▸ SELECTED PASSAGE
(begin)
In the current state of the code, tarmac-gui-browser uses the same command-line syntax as the rest of the Tarmac Trace Utilities tools. That is, it must be run with a trace file name on its command line, in the same style as the terminal-based browser. You can't launch it without arguments (e.g. from a GUI menu) and then load the trace file using a GUI file browser.

The command-line syntax looks like this:
tarmac-gui-browser [ options ] trace-file-name

All the options in Common functionality are supported. No additional options or arguments are recognized by this tool.

When tarmac-gui-browser starts up, it will open two windows: one showing the trace file, and another showing the integer general-purpose registers. These windows behave similarly to the initial trace pane and register pane in tarmac-browser: the trace window shows a horizontal line indicating the current position, and as you move that line around by arrow key presses or mouse clicks, the register window updates to show the state of the machine registers at that position, as far as they can be known from the trace file.

The same functionality is available in tarmac-gui-browser as in tarmac-browser, but it's all accessed via GUI controls and mouse gestures:

  • The current position in the trace window can be changed by mouse clicks as well as arrow keys. Scrolling around the window can be done using the GUI scrollbar.
  • Jumping to a particular line number or timestamp, or searching for visits to a particular PC, can be done using the text boxes in the trace window's toolbar.
  • A function call can be folded and unfolded by clicking the boxed + or - signs to the left of the call instruction. Right-clicking on any instruction gives a context menu that allows further fold options, such as leaving the instruction's containing function unfolded but folding up all subroutine calls inside it.
  • Opening additional register view windows or memory views can be done from the drop-down menus in the trace window.
  • To jump to a trace location where a register or memory location was last written, right-click on that register or location, and select a context menu option. You can do this in register and memory windows themselves, or by right-clicking on the associated trace line. (For example, right-clicking on a memory read will allow you to find the previous write to the same piece of memory.)

An additional feature of tarmac-gui-browser is that it can open multiple windows viewing the same trace file, so that you can look at two parts of it at the same time. Each trace window is given an index number, shown in its title bar as [#1] or [#2] or similar. Register and memory windows have a toolbar menu showing which of the current trace windows they are following, so you can re-bind one to a different one of your trace windows, or decouple it from all of them and manually fix it to a particular position in the trace.

Tarmac trace files do not have a single unambiguous specification. However, this section specifies the format recognized by Tarmac Trace Utilities.

Each line of a Tarmac file is parsed independently: there is no large-scale structure spanning multiple lines.

Lexically, a line of Tarmac trace is considered to consist of multi-character 'words' made up of alphanumeric characters and _-.#, and individual punctuation characters. Whitespace is ignored except that it separates words.
(end)
▸ RAW DATA
(begin)
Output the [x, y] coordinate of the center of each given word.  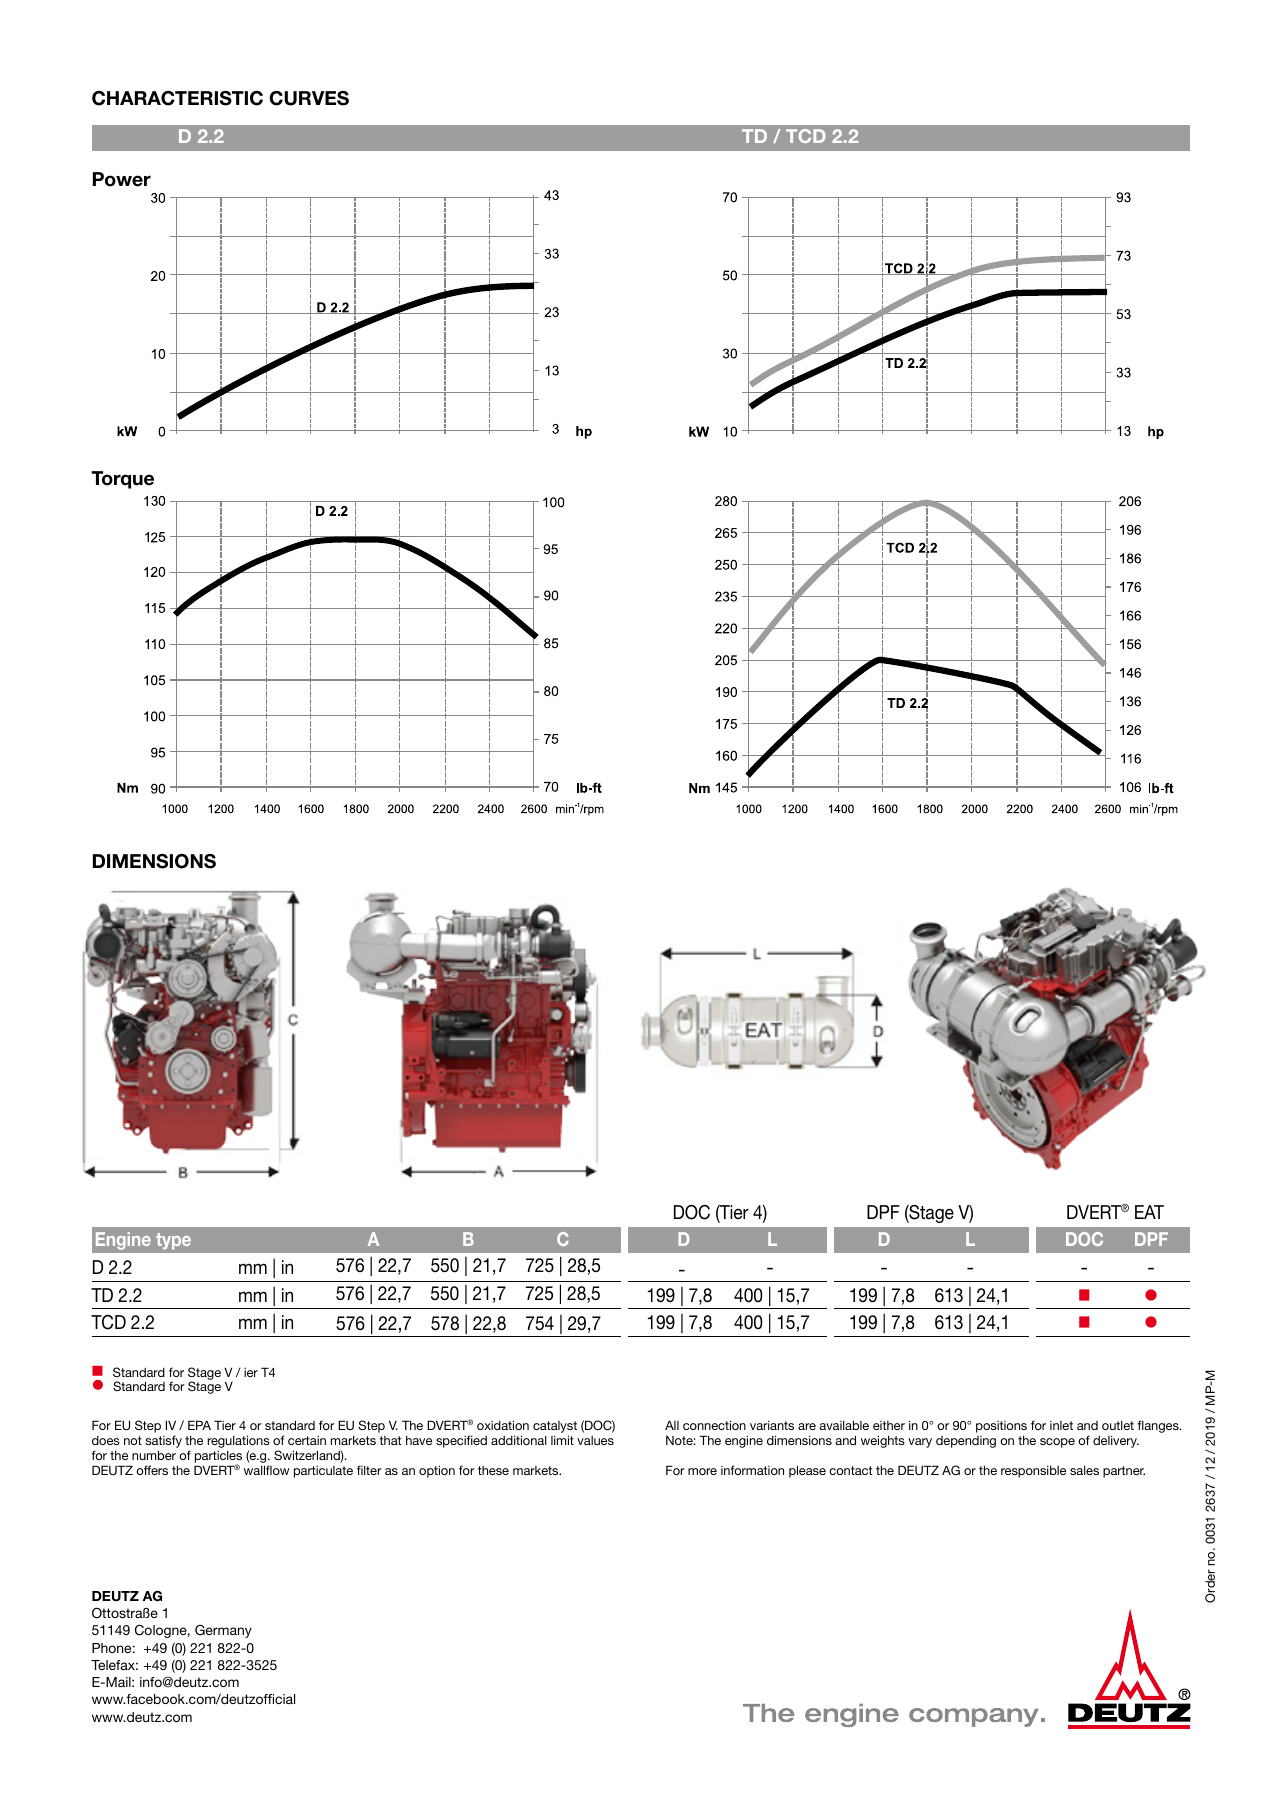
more [702, 1471]
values [595, 1440]
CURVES [309, 98]
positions [1001, 1427]
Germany [223, 1631]
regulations [238, 1441]
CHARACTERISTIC [177, 98]
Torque [122, 480]
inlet [1061, 1425]
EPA [199, 1425]
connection [714, 1425]
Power [122, 179]
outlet [1118, 1425]
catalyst [555, 1427]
(end)
▸ TASK INSTRUCTIONS
**a.** Reproduce the tarmac-gui-browser text verbatim, from "Tarmac trace files" up to and including "spanning multiple lines.".
**b.** Resume the tarmac-gui-browser text, picking up after its final sentence.

▸ RESULTS IN ORDER
**a.**
Tarmac trace files do not have a single unambiguous specification. However, this section specifies the format recognized by Tarmac Trace Utilities.

Each line of a Tarmac file is parsed independently: there is no large-scale structure spanning multiple lines.

**b.**
The overall structure of a Tarmac trace line is as follows:
[ timestamp [ unit ] ] type [ line-specific-fields ]

where the fields are as follows:

timestamp
If present, this is a word consisting of decimal digits, interpreted as an integer. It indicates the time at which the event took place that this trace line describes.
unit

If present, this is one of the following keywords, stating the units in which timestamp is measured, which can be either an absolute unit of time or a CPU-relative one such as a clock cycle:

  • clk
  • ns
  • ps
  • cs
  • cyc
  • tic

No processing performed by Tarmac Trace Utilities attaches any semantic significance to the choice of unit.

type

This is a mandatory word that indicates what type of event is described by this trace line. The types recognized by Tarmac Trace Utilities are:

Type strings Reference Meaning
IT Instruction lines An instruction that was executed.
IS Instruction lines A conditional instruction that tested its condition and did not execute because the condition failed.
ES Instruction lines An instruction that was reached, whether it was executed or not.
R Register lines An update to a register.
MR1, MR2, MR4, MR8, MR1X, MR2X, MR4X, MR8X, R01, R02, R04, R08 Contiguous memory access lines A read from memory, represented in contiguous style.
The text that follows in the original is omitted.